8.4 Kernels
The dual formulation of the SVM depends only on inner products between training example \(\mathbf{x}_i\) and \(\mathbf{x}_j\). This modularity allows us to replace the inner product with a more general similarity function, giving rise to the concept of kernels.
8.4.1 Feature Representations and Kernels
Let each input \(\mathbf{x}\) be represented in some (possibly nonlinear) feature space by a mapping: \[ \phi(\mathbf{x}) : \mathcal{X} \rightarrow \mathcal{H}, \] where \(\mathcal{H}\) is a Hilbert space. In this case, the dual SVM objective involves terms of the form: \[ \langle \phi(\mathbf{x}_i), \phi(\mathbf{x}_j) \rangle_{\mathcal{H}}. \]
Rather than explicitly computing \(\phi(\mathbf{x})\), we define a kernel function: \[ k(\mathbf{x}_i, \mathbf{x}_j) = \langle \phi(\mathbf{x}_i), \phi(\mathbf{x}_j) \rangle_{\mathcal{H}}. \] This allows the SVM to implicitly operate in a high-dimensional (or even infinite-dimensional) space, without directly computing the transformation. This substitution is known as the kernel trick — it hides the explicit feature mapping while preserving the geometric relationships defined by the inner product.
8.4.2 The Kernel Function and RKHS
- A kernel is a function \(k : \mathcal{X} \times \mathcal{X} \to \mathbb{R}\) that defines inner products in a reproducing kernel Hilbert space (RKHS).
- Every valid kernel has a unique RKHS (Aronszajn, 1950).
- The canonical feature map is \(\phi(\mathbf{x}) = k(\cdot, \mathbf{x})\).
The kernel must satisfy: \[ \forall z \in \mathbb{R}^N : z^\top K z \ge 0, \] where \(K\) is the Gram matrix (or kernel matrix) defined by \(K_{ij} = k(\mathbf{x}_i, \mathbf{x}_j)\).This ensures that \(K\) is symmetric and positive semidefinite.
8.4.3 Common Kernels
Some widely used kernels for data \(\mathbf{x}_i \in \mathbb{R}^D\) include:
- Polynomial kernel:
\[ k(\mathbf{x}_i, \mathbf{x}_j) = (\langle \mathbf{x}_i, \mathbf{x}_j \rangle + c)^d. \]
- Gaussian radial basis function (RBF) kernel:
\[ k(\mathbf{x}_i, \mathbf{x}_j) = \exp\left(-\frac{\|\mathbf{x}_i - \mathbf{x}_j\|^2}{2\sigma^2}\right). \]

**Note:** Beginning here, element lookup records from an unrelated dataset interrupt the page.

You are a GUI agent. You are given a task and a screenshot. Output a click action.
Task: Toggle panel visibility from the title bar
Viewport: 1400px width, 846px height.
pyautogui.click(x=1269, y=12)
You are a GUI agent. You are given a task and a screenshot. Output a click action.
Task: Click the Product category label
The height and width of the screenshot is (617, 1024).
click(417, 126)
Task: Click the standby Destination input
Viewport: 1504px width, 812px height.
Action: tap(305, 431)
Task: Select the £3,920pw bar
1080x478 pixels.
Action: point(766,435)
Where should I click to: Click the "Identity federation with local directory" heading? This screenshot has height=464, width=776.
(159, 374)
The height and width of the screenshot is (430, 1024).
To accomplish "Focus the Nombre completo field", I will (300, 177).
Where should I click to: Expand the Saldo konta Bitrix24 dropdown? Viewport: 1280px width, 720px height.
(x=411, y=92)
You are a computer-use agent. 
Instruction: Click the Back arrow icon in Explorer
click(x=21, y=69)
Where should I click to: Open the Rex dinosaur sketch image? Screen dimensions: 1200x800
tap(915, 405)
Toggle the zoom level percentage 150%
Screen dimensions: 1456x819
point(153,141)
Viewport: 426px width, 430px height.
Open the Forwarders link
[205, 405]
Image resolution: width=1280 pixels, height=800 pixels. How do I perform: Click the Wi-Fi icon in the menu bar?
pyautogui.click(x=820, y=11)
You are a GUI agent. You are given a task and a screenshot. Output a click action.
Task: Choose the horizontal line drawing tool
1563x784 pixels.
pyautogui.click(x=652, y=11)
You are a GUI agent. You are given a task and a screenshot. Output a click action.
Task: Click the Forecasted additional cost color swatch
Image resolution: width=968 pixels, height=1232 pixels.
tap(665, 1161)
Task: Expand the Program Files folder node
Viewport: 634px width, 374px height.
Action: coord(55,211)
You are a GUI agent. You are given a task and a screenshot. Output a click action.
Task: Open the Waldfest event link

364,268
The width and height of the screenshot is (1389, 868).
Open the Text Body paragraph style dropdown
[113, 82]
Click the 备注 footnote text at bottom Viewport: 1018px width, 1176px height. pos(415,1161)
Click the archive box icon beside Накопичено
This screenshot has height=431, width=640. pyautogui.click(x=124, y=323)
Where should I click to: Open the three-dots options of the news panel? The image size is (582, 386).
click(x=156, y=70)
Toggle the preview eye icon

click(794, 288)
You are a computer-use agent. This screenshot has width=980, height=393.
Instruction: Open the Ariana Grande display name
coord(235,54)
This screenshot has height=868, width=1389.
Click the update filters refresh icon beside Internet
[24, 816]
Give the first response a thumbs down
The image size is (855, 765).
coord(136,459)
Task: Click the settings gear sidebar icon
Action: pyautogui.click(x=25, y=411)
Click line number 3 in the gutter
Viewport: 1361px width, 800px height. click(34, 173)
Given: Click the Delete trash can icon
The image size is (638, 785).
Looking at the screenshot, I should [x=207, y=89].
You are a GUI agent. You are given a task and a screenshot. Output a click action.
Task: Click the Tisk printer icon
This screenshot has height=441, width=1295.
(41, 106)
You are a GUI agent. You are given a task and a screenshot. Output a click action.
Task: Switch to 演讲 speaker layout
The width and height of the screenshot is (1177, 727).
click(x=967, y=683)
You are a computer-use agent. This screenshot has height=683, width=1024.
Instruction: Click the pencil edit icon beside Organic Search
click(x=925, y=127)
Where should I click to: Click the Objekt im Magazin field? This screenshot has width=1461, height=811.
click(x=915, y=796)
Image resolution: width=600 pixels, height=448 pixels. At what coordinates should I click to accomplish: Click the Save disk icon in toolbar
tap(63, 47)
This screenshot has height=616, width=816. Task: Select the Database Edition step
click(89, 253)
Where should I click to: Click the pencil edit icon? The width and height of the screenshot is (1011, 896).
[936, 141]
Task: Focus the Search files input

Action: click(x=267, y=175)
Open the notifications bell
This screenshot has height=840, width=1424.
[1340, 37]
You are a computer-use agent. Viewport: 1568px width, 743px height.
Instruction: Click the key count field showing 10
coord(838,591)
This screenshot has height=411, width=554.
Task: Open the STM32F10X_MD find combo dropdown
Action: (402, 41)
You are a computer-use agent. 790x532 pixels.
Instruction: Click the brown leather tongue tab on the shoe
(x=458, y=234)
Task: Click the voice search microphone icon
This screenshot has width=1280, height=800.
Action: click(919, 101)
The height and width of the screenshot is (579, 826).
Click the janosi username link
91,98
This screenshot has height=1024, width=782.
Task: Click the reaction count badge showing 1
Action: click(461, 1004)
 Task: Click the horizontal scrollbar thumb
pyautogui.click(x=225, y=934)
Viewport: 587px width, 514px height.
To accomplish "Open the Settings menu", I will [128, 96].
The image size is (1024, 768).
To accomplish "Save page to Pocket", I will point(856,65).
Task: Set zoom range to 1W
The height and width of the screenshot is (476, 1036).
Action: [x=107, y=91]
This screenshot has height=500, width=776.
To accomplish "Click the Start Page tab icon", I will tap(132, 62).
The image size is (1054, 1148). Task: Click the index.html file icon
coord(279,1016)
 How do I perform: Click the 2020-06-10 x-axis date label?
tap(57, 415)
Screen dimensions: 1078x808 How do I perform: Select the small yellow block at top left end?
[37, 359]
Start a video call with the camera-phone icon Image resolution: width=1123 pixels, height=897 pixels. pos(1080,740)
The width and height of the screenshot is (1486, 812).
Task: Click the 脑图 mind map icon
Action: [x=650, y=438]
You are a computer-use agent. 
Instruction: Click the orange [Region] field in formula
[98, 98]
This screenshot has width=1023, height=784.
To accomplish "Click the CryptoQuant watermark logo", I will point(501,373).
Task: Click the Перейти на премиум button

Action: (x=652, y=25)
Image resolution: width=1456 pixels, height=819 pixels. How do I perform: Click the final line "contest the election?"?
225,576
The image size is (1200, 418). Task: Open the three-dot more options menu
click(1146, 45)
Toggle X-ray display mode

- Rational quadratic kernel:
\[ k(\mathbf{x}_i, \mathbf{x}_j) = 1 - \frac{\|\mathbf{x}_i - \mathbf{x}_j\|^2}{\|\mathbf{x}_i - \mathbf{x}_j\|^2 + c}. \]
These kernels allow nonlinear decision boundaries while the SVM still computes a linear separator in feature space.
8.4.4 Practical Aspects
The kernel trick offers computational efficiency — the kernel can be computed directly without constructing \(\phi(\mathbf{x})\). For example,
- The polynomial kernel avoids explicit polynomial expansion.
- The Gaussian RBF kernel corresponds to an infinite-dimensional feature space.
The choice of kernel and its parameters (e.g., degree \(d\), variance \(\sigma\)) are typically selected via nested cross-validation. Kernels are not restricted to vector data. They can be defined over strings, graphs, sets, distributions, and other structured objects.